Page:

If you have $N$ uncorrelated random variables sorted in descending order of their variance and were asked to choose $k$ of them such that the variance of their sum is maximized, would you agree that the greedy approach of picking the first $k$ would accomplish that?

The data projected onto the eigenvectors of its covariance matrix is essentially $N$ uncorrelated columns of data and whose variance equals the respective eigenvalues.

For the intuition to be clearer we need to relate variance maximization with computing the eigenvector of the covariance matrix with the largest eigenvalue, and relate orthogonal projection to removing correlations.

The second relation is clear to me because the correlation coefficient between two (zero mean) vectors is proportional to their inner product.

The relation between maximizing variance and the eigen-decomposition of the covariance matrix is as follows.

Data:
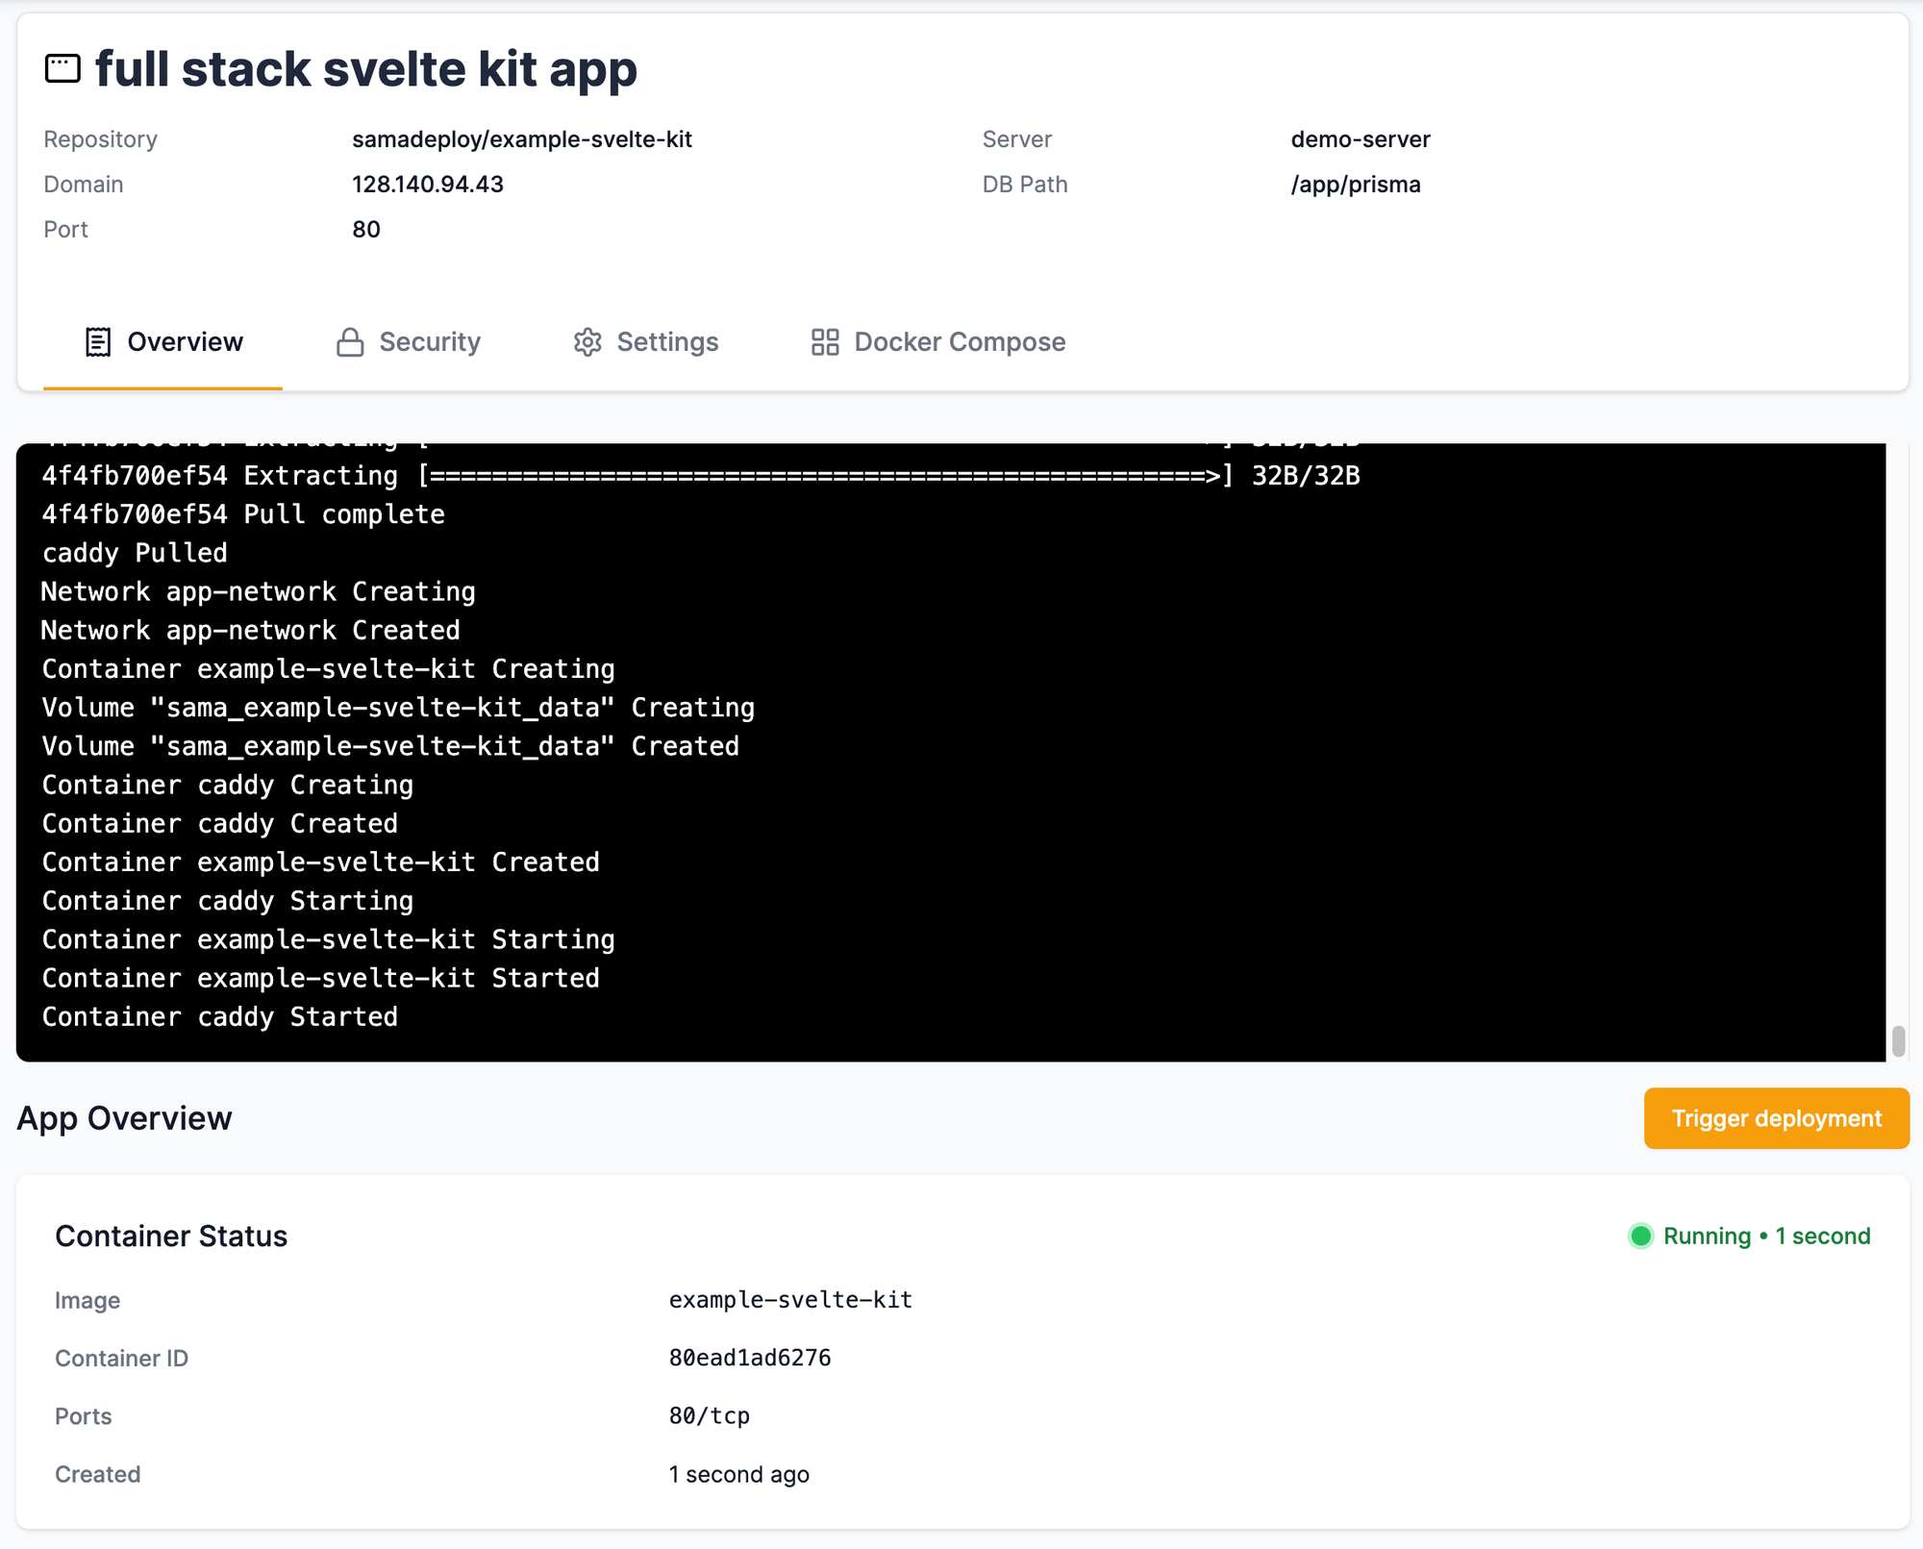Click the Container ID 80ead1ad6276 value

[x=749, y=1358]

To do:
A - In the passage on variance and eigenvectors, what is the correlation coefficient between two zero-mean vectors proportional to?
B - List every distinct word in the passage on variance and eigenvectors that begins with "eigen".
C - Reproduce the passage on variance and eigenvectors from "For the intuition" to "their inner product.", character for character.

Exercise answers:
A - Their inner product.

B - eigenvectors, eigenvalues, eigenvector, eigenvalue, eigen-decomposition

C -
For the intuition to be clearer we need to relate variance maximization with computing the eigenvector of the covariance matrix with the largest eigenvalue, and relate orthogonal projection to removing correlations.

The second relation is clear to me because the correlation coefficient between two (zero mean) vectors is proportional to their inner product.